Nelle farine troviamo però, in misura variabile, anche la crusca ed il germe del chicco.

La crusca è più ricca di minerali mentre l’endosperma è più ricco di amido ed ha meno minerali.

Ecco perché le farine sono classificate secondo il contenuto dei minerali, o meglio, secondo le ceneri, in quanto bruciando la farina quel che resta sono i minerali ed i loro ossidi, che non bruciano (avrete visto le farine tipo 00, 0, 1, 2 ed integrale sugli scaffali della GDO)

Sarà la farina integrale ad avere il massimo contenuto di ceneri perché tutto il chicco è stato utilizzato, mentre la farina più bianca sarà prodotta con il solo endosperma.

Come dicevo la farina 00 è quella “da pasticceria”, estratta dal solo endosperma e con il glutine che non ha ostacoli per formarsi.

Però per valutare la quantità di glutine che va a formarsi avremo bisogno di altri parametri: semplificando molto, sappiate che qui preferiamo utilizzare una farina cosiddetta “di forza”, questo per permettere alle nostre chiacchiere di sviluppare in cottura, grazie ai liquidi presenti nell’impasto (latte e grappa), quelle “bolle” che ci interessano nel risultato finale.

2. Il burro

In questa ricetta serve principalmente a fornire gusto e morbidezza alla preparazione finale, non lo lavoriamo come in una frolla.

E sapete che potete agevolmente preparare il burro in casa? Noi ve lo spieghiamo qui, voi sappiate che si tratta di una emulsione di goccioline d’acqua disperse in un grasso, tenute insieme dalle sostanze emulsionanti naturalmente presenti nel latte.

Solitamente possiamo distinguerlo in:

Burro centrifugato. Di alta qualità, prodotto direttamente dalla centrifugazione del latte appena munto, e proveniente da una filiera sempre a bassa temperatura.

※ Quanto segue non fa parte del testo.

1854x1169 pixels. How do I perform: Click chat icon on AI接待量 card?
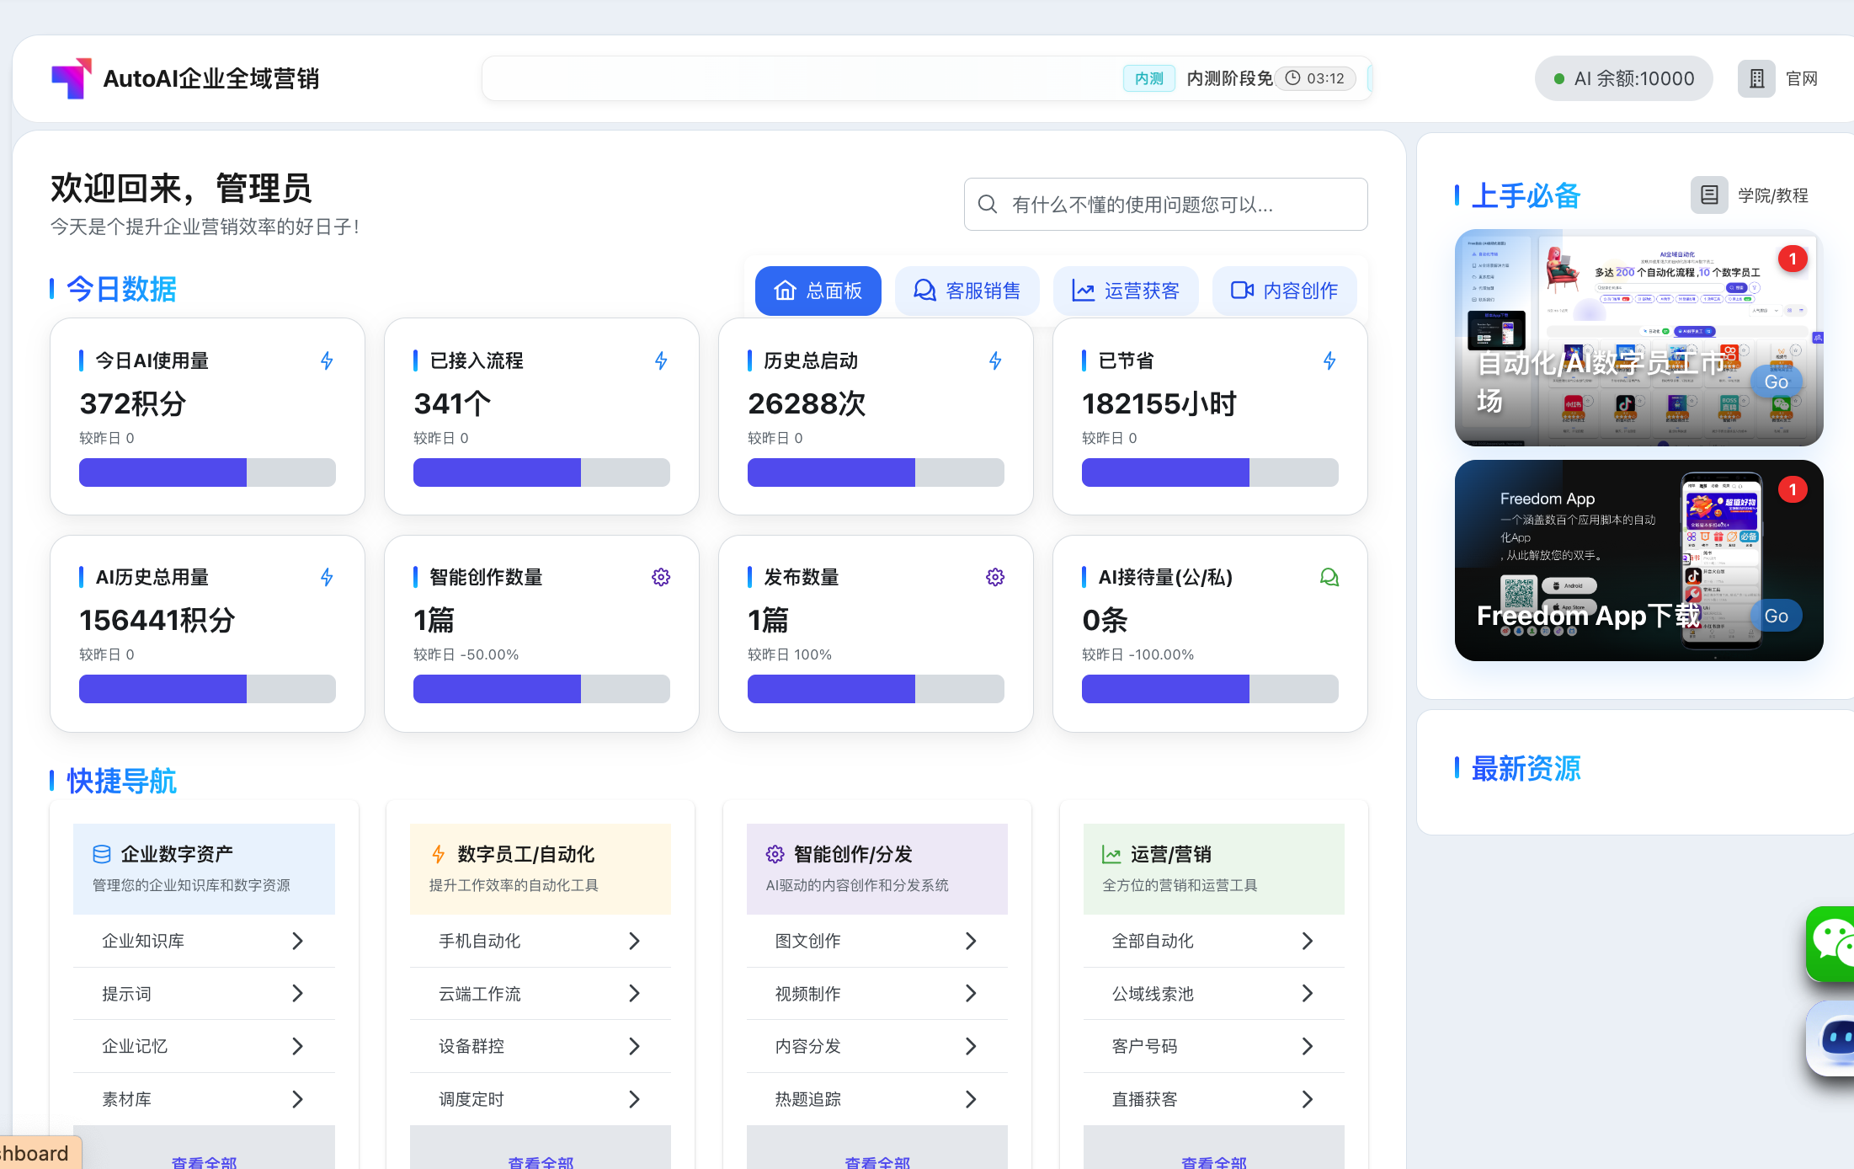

Burro di affioramento o burro di caseificio. Di minore qualità, prodotto generalmente come sottoprodotto della produzione casearia, dove l’affioramento spontaneo, a temperatura ambiente, genera una certa carica microbica che obbliga ad ulteriori trattamenti industriali.

Burro grezzo, prodotto intermedio stoccato in attesa di rifusione e pastorizzazione. Denominato anche “zangolato di creme fresche” per la burrificazione, prodotto da affioramento da inviare a ulteriori processi.

Burro di siero, prodotto non direttamente dal latte, ma come sottoprodotto dei grassi residui nel siero di origine casearia, di qualità ulteriormente inferiore.

3. Lo zucchero

Quando parliamo di zucchero vuol dire che stiamo sicuramente parlando di preparazioni di pasticceria.

Qui ne usiamo comunque in piccola quantità nell’impasto, utilizzandolo per la guarnizione.

Approfitterei però per segnalarvi una delle capacità meno note dello zucchero, ovvero il suo utilizzo in conservazione: avendo grande affinità con l’acqua la attira a sé e la sottrae a muffe o batteri che ne avrebbero bisogno per riprodursi.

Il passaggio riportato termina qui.